Perfect Fall Recipe
by Nicole Hinterstocker
This time of year is perfect for checking out the local farms (which are abundant in here in Wisconsin!) and getting some great straight from the field foods. According to John Douillard's quintessential writing on diet and Ayurveda, one should eat foods that are native to each season. We made a trip to the local farm last week to pick up some winter squash, and were reminded of the Gingery Butternut Squash we served last year at Thanksgiving. It was such a hit, we plan to make it again. So now, we are sharing it with you... Enjoy!
2.5lbs Butternut Squash
0.5lbs (8oz) Fresh Green Beans
3 Tbsp Ghee or Sunflower Oil
1 Tbsp Fresh Grated Coconut
2 inch piece Fresh Ginger
1/4 tsp Yellow Mustard Seed
1/4 tsp Fenugreek Seed
1/8 tsp Asafetida (hing)
- Peel and cube the butternut squash into 1" pieces.
- Take the tops off of the green beans and chop into 1" lengths.
- Wash and mince the ginger as finely as possible.

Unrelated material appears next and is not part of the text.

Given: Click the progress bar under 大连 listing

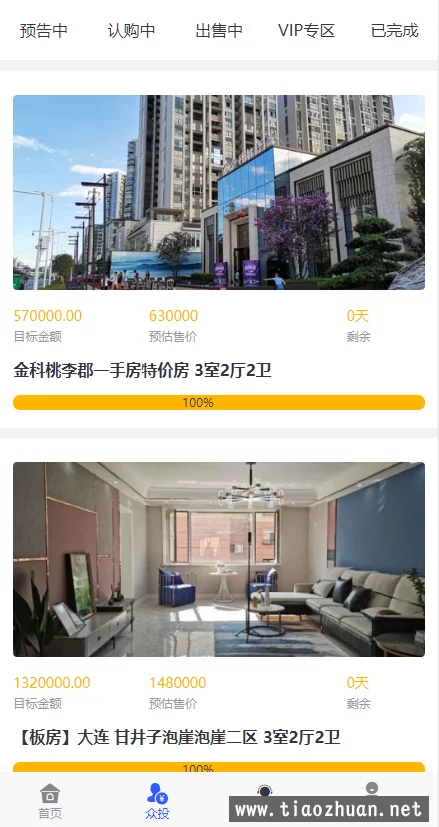Looking at the screenshot, I should [219, 767].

- Have all ingredients prepped and next to stove.
- In a large skillet, heat ghee or sunflower oil to almost smoking. Turn to low; add spices and swirl above heat for 1 minute, then quickly add the butternut squash. Do not let your spices burn. If this happens, toss them out and start again with a fresh batch before adding the squash.
- Cover the skillet for 15 minutes, stirring twice throughout, then add green beans. Cover and cook for another 25 minutes, stirring occasionally.
- Taste for salt and check for doneness. The dish is ready when the squash is easily mashed with a fork. Sprinkle with coconut and serve hot.
This dish is pacifying for both vata and kapha, and could raise pitta slightly. Vata types can substitute pumpkin instead of the butternut squash for an even more
balancing dish. Pitta types should omit the Cayenne. Kapha types should omit the Coconut.